Ka’Deem Carey lives for these games.
Packed house, a ranked opponent and a running back on the other sideline that just may be every bit as good as Arizona’s All-American.
Yeah, Carey will be ready come Saturday when the UA travels to Seattle to play 16th-ranked Washington.
If Arizona-Washington is the headliner in Seattle, then Carey versus the Huskies’ Bishop Sankey is the undercard that will keep fans in their seats for three-plus hours.
Sankey ranks second in the nation with 148.7 rushing yards per game, and is 10th nationally with 446 rushing yards this season. He has reached the end zone four times already.
Carey has played in two of the UA’s three games and has gained 299 yards and scored four touchdowns on 43 carries.
Oh, this is going to be fun.
“I love to go against competition,” Carey said. “Last year, I liked to see great backs in person and take some style from them if I need to. I’m a competitor, the team is competitive, so our defense is going to go out there and try to shut him down, and their defense is going to try to do the same with me.
“So I’m excited and we’ll see who comes out on top.”
The two backs are strikingly similar.
They are both listed at 5 feet 10 inches, and Carey — at 207 pounds — weighs just four pounds more than Sankey. Both backs rely on their power, vision and balance more than their open-field moves and jukes.
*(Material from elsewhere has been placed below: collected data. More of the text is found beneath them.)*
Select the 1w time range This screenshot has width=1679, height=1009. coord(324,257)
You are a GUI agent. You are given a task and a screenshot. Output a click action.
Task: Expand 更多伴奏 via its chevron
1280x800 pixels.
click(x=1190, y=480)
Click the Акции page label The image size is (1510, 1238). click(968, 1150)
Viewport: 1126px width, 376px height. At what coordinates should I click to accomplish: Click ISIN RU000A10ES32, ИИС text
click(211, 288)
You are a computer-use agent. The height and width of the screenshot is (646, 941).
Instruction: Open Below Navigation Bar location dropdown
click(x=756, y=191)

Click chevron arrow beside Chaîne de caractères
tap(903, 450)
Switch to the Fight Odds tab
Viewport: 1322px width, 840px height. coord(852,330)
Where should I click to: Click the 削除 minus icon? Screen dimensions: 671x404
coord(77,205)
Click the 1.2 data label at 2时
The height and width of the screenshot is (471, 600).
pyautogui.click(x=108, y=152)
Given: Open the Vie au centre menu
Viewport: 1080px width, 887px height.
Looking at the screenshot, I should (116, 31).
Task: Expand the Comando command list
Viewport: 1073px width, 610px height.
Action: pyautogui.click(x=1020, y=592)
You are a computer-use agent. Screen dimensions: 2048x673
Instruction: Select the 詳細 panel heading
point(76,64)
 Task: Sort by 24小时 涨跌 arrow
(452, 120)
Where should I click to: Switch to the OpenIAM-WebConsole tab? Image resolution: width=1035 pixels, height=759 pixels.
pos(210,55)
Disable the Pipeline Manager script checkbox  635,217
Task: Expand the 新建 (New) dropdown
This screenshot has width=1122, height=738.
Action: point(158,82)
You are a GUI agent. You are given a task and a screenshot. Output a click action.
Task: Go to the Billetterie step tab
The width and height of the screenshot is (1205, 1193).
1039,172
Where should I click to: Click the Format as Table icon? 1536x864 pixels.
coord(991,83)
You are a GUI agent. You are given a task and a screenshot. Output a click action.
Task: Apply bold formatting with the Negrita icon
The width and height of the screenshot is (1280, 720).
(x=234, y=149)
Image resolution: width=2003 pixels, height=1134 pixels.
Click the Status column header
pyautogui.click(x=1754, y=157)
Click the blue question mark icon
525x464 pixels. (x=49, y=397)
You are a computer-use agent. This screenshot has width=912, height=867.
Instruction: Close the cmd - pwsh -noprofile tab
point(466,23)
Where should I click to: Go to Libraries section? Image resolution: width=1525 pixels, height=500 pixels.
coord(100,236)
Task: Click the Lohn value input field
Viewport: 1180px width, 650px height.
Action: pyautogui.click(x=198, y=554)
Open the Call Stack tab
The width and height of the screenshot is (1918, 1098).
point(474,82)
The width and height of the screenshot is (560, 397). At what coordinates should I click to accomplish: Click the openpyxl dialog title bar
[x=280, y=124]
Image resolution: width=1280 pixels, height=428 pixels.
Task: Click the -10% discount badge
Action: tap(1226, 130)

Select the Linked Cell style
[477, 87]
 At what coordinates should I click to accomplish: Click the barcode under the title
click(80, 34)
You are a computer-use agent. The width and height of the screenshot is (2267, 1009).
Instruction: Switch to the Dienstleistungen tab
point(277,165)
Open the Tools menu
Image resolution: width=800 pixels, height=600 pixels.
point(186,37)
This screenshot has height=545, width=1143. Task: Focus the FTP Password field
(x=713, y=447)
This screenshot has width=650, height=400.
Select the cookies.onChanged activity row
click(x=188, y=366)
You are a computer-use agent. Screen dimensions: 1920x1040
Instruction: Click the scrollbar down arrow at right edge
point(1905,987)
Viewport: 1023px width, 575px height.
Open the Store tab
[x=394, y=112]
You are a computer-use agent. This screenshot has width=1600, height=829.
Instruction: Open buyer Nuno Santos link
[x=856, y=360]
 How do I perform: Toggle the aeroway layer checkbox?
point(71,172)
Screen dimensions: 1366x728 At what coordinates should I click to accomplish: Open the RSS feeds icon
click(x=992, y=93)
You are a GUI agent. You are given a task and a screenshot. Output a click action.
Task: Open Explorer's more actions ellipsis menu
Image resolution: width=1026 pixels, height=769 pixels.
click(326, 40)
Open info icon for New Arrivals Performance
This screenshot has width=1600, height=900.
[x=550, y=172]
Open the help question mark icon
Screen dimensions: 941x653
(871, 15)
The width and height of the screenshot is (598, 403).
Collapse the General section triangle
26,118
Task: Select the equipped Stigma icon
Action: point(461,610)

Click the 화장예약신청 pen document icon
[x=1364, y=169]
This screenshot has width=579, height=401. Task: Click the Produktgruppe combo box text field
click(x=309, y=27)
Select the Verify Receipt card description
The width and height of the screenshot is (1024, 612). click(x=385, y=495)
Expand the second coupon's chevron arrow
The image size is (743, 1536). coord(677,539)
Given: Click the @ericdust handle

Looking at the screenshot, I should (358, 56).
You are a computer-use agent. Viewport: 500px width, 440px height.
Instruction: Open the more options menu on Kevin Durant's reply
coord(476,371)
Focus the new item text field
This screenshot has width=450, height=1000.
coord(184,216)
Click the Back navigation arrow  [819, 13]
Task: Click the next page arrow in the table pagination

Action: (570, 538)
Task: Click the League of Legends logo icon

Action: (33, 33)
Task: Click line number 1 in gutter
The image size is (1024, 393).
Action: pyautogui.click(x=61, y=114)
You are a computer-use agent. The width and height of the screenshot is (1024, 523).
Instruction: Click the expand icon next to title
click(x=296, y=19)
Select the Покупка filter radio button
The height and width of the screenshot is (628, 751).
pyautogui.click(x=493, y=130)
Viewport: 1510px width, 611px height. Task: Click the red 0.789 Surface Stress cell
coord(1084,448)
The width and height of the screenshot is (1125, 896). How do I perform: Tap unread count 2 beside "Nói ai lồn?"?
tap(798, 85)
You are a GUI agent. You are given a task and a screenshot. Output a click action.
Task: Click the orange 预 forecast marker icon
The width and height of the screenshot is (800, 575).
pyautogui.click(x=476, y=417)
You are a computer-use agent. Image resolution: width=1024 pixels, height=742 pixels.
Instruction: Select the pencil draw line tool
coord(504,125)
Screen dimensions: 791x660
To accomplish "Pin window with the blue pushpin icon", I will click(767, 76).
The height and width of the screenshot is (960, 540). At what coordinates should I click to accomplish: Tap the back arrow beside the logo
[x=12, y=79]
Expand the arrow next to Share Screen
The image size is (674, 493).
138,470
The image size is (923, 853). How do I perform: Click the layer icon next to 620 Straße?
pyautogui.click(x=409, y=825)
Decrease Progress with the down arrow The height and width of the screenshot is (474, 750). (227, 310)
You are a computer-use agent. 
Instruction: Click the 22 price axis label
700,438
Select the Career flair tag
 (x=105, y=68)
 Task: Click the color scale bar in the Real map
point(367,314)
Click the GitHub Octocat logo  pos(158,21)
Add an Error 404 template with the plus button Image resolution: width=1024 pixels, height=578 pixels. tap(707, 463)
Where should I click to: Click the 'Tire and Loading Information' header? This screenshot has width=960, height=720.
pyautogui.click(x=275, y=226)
In other words, if you’re playing with Sankey or Carey on NCAA Football 2014 on your favorite video game system, the turbo button will be much more effective than the juke button.
These backs don’t go down easy.
“I think that the biggest similarity between (Sankey) and Ka’Deem is that they are both guys that make you put them on the ground,” UA coach Rich Rodriguez said. “They aren’t just going to go down with an arm tackle.
“They are two of the best backs in the country.”
Both have plenty of support from their own camps.
Washington coach Steve Sarkisian gushed over Sankey and what he has brought to the Huskies this season. In 2012, Sankey rushed for 1,439 yards and 16 touchdowns on 289 carries. Against Arizona last season, the Spokane, Wash., native went for 87 yards and a touchdown on 19 carries.
“Bishop has a great deal of patience. He has excellent balance; he explodes and cuts in tight quarters,” Sarkisian said. “He’s a complete back. He’s a very physically gifted kid, and he’s in great physical condition. When you give him the ball 35 times like we did against Illinois, you don’t even notice at the end of the game because he still wants more.”
And it’s no secret the Wildcats love their guy, too. After sitting out the NAU game, Carey has been as strong as ever the past two games.
Saturday will mark Carey’s first chance to really prove if he’s even better than last season, when he led the nation in rushing and was a consensus first-team All-American.
Rodriguez thinks his best playmaker has indeed improved.
“He’s bigger — he’s about 10 pounds heavier — and I think he’s stronger, which a good year in the weight room has done,” Rodriguez said. “He’s worked hard. He had a good summer, and he may be a little faster, too.”
That may all explain why it’s so tough to bring the former Canyon del Oro High School standout to the ground.
“You think the play is over and then it’s another 30 yards down the field,” UA senior guard Chris Putton said. “Any back that can do that is a game-maker.”
On Saturday, there will be two “game-makers” on the field.